In recent years, Nvidia has found a huge amount of success with its pivot to AI, as large language models and GPU-accelerated “premium AI PC” experiences appear to be the hot new thing in 2024. However, newer, smaller companies are vying for its market share, and they are not the ones you may be expecting.
As reported by The Economist, there have been developments in the GPU field outside of the best graphics cards made by Nvidia and AMD for AI computing. That’s because some of today’s large language models run across many setups featuring interconnected GPUs and memory, such as with Cerebras’ hardware.
Cerebras Systems Inc. was founded just nine years ago but seems to benefit massively from the recent AI computing boom. It’s innovated in ways that appear to put the current-gen H100 and the upcoming GB200 die to shame with a “single, enormous chip” cable of up to 900,000 GPU cores – such as with its CS-3 chip.
The Cerebras CS-3 chip absolutely dwarfs the double die size of the huge GB200, and is the size of a steering wheel, requiring two hands to hold. It’s been described by the manufacturer as the “world’s fastest and most scalable AI accelerator” which is purpose-built to “train the world’s most advanced AI models”.
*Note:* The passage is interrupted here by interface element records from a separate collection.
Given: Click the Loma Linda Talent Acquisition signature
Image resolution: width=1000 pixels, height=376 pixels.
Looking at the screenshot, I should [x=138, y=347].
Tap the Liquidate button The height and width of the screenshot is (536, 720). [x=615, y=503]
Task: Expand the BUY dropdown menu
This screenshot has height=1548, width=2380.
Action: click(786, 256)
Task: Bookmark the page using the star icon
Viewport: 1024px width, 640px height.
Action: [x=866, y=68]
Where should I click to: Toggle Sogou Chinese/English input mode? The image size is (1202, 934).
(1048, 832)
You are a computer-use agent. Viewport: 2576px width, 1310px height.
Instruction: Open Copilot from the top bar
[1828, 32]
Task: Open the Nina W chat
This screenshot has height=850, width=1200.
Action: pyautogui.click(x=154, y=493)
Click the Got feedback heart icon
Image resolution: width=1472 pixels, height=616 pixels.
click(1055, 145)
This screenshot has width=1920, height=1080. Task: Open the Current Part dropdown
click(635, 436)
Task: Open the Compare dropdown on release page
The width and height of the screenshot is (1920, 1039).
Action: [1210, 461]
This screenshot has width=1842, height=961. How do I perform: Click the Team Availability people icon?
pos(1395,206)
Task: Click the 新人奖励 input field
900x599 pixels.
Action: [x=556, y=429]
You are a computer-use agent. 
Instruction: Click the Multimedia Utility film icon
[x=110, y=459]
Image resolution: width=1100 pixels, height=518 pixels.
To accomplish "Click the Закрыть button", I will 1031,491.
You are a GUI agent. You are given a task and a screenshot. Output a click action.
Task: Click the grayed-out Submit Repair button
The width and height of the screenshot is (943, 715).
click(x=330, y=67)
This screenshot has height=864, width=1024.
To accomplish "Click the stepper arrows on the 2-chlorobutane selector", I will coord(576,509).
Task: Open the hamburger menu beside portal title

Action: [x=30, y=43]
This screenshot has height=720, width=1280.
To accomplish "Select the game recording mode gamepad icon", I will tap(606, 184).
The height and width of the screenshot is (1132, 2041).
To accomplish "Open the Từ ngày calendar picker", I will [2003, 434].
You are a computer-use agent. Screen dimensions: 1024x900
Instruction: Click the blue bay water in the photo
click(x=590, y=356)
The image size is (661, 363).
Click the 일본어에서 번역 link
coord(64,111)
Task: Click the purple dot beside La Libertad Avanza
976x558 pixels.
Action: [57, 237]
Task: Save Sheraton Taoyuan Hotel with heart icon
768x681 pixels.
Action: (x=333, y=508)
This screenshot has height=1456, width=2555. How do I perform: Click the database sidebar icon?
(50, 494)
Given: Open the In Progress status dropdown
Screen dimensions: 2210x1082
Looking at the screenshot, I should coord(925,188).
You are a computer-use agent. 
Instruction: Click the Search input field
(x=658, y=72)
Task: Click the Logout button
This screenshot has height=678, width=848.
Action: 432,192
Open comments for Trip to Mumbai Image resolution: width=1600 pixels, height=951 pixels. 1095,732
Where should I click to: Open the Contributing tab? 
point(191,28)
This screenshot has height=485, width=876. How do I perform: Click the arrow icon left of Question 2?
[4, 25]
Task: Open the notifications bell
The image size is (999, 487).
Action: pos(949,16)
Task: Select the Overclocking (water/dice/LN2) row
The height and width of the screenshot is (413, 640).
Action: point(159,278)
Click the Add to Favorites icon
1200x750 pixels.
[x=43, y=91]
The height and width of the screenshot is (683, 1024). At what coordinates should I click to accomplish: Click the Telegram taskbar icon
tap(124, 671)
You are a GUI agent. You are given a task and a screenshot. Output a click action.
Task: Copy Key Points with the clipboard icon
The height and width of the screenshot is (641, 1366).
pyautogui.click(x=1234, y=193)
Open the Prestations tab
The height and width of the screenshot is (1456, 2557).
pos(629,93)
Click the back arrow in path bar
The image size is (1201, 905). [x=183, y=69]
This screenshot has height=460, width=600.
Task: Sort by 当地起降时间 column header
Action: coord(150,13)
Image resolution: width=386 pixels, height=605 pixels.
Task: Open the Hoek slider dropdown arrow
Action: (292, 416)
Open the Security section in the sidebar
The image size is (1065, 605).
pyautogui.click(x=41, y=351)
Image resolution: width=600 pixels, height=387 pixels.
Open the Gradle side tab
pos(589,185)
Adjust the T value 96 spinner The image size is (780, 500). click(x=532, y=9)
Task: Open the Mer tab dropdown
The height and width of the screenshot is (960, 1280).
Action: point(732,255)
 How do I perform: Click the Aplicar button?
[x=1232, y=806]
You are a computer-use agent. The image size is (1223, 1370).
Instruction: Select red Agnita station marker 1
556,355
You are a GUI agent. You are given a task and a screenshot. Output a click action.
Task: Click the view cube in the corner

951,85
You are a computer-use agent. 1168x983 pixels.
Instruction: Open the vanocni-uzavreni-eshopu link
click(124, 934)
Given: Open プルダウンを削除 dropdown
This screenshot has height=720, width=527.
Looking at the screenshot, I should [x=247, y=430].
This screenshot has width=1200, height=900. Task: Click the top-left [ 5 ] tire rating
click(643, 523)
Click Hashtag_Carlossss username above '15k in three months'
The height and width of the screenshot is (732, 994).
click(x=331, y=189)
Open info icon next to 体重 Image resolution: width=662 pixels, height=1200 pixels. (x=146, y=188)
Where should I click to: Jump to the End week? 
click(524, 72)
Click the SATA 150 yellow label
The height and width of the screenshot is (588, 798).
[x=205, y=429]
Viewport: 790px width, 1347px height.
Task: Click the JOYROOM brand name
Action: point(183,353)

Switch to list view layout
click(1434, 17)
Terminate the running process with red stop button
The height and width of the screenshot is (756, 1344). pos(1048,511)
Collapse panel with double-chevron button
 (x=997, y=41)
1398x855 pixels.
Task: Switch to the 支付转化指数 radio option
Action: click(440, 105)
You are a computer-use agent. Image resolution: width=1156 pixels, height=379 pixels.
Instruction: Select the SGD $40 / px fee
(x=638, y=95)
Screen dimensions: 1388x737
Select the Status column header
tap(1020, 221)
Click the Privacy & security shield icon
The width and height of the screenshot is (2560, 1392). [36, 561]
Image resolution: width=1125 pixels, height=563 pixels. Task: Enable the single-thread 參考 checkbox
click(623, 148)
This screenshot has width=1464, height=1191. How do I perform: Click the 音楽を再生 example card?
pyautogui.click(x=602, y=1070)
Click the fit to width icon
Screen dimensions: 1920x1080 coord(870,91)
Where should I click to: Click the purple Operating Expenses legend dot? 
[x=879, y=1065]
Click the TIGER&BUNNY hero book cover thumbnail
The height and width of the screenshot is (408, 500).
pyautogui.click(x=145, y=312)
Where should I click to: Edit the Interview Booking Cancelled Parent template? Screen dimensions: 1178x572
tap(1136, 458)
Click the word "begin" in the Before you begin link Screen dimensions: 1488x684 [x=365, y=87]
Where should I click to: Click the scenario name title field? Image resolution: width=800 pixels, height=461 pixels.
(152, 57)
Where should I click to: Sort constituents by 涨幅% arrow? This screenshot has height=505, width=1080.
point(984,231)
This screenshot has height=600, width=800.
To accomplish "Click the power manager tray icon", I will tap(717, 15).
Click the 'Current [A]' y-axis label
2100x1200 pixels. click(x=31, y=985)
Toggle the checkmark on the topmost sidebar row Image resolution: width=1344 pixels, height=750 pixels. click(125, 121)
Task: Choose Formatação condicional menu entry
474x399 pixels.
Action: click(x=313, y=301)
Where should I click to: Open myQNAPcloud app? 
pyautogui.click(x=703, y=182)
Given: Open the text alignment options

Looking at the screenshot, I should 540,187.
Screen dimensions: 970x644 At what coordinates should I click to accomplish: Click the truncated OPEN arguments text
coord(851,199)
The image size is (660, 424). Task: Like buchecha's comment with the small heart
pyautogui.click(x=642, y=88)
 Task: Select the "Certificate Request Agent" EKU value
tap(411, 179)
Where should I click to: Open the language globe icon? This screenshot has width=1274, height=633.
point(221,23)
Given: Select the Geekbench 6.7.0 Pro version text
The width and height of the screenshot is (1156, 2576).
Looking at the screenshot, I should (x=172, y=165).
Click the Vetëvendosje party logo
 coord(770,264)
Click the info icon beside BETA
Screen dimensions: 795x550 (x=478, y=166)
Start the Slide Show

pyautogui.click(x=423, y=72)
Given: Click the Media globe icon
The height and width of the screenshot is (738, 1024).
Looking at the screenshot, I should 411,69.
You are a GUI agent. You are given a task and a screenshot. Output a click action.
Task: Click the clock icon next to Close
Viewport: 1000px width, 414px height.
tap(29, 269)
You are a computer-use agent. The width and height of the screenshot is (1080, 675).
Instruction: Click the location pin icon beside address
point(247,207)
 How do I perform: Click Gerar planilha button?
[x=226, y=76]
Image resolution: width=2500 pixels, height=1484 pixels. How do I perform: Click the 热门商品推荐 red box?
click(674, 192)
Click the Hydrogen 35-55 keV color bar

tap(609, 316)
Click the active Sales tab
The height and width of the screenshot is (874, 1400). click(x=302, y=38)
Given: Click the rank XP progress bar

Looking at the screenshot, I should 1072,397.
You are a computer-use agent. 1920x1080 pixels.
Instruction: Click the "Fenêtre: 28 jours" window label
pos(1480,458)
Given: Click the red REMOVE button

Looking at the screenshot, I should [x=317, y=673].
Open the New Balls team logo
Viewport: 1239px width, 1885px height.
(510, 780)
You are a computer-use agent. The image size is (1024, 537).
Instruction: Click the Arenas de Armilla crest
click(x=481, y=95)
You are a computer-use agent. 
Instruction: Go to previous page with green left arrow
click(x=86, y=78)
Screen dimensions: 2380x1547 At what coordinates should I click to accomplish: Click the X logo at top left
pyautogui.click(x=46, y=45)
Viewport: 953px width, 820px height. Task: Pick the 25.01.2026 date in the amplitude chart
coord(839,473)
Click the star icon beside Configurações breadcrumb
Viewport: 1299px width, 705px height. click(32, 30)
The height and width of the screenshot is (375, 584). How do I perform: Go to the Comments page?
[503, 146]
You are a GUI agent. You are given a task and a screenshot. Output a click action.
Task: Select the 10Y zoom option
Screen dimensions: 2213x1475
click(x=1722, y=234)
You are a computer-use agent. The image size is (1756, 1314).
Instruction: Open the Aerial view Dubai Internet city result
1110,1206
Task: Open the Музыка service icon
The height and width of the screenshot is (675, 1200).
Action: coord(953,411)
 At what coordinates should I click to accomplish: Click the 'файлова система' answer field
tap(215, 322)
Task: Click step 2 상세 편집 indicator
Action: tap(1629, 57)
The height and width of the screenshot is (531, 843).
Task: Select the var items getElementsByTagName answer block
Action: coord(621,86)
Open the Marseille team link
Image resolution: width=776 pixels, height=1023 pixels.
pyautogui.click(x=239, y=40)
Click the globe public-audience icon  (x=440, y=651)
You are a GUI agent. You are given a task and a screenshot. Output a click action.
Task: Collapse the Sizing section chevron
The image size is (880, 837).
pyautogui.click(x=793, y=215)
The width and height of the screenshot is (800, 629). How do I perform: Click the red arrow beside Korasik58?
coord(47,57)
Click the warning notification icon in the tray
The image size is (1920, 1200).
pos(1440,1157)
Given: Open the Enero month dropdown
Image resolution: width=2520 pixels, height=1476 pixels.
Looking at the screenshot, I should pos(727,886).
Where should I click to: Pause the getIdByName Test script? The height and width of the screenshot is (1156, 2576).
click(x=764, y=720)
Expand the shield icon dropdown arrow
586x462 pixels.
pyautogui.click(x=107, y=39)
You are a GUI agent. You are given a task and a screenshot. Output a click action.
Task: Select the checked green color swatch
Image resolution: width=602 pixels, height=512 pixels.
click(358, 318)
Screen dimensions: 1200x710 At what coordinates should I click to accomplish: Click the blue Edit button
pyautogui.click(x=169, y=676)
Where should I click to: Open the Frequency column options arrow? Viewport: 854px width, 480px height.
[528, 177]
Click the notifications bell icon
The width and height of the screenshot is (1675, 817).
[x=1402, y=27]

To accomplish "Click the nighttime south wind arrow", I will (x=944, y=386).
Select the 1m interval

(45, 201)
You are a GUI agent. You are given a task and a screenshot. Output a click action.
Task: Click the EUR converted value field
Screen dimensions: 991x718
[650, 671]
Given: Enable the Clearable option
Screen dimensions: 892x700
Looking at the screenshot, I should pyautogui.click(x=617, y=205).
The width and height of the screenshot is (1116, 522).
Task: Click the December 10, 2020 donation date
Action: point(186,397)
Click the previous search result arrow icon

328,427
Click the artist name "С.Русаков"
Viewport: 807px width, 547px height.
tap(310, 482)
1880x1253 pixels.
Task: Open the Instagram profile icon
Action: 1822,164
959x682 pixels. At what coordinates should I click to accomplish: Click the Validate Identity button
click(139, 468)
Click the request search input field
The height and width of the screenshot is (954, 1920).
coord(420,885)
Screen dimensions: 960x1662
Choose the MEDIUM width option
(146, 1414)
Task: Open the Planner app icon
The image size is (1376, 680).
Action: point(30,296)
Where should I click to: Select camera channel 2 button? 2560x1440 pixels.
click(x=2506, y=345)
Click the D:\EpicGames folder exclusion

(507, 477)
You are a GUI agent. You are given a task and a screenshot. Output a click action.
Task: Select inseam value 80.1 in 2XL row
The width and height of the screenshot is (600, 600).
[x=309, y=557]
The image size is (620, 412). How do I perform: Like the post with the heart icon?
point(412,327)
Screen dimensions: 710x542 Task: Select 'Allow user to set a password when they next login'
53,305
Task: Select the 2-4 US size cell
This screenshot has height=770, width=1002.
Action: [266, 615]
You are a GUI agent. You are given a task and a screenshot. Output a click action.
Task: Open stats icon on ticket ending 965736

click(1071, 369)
Furthermore, the American manufacturer has doubled down stating that its Wafer Scale Engine is “the chip that broke Moore’s Law”. As its internal benchmarks show, the CS-3 sits confidently above the H100 with a total of 10,000,000,000,000 transistors. For reference, the GB200 is set to feature 208,000,000,000, as the CS-3 features a staggering increase of 4,707%.
However, it’s not just Cerebras that is making moves here, as new start-up company Groq is also developing hardware for AI computing, too. Instead of going larger than its competition, it has instead developed what it calls dedicated LPUs (language processing units) which are built to run large language models effectively and quickly.
In the company’s own words, the Groq LPU Inference Engine is an “end-to-end inference system acceleration system, to deliver substantial performance, efficency, and precision in a simple design”. It’s currently running Llama-2 70B, a large-scale generative language and text model, at 300 tokens per user by second.
This feat is possible because of the LPU which resides in the data center in tandem with the CPU and GPU, and this makes low latency and real-time delivery a possibility. Think of it as having a more sophisticated NPU at the heart of a chip just fine-tuned to one specific purpose and on a much grander scale and you’re right on the money.
The profitability of the AI market means competition
Nvidia’s financial success in recent years has been no secret as Team Green was even briefly more valuable than Amazon, even giving Alphabet (Google‘s parent company) a run for its money. With figures like that, it’s not surprising that more manufacturers are throwing their hats into the ring and going for the jugular.
Whether the likes of Cerebras and Groq, or even smaller companies such as MatX, have a chance here remains to be seen, however, as AI computing is still largely in its infancy, now is the time we’ll be seeing the most experimentation with how the hardware can cater to the end user. Some will scale up, others will work smarter.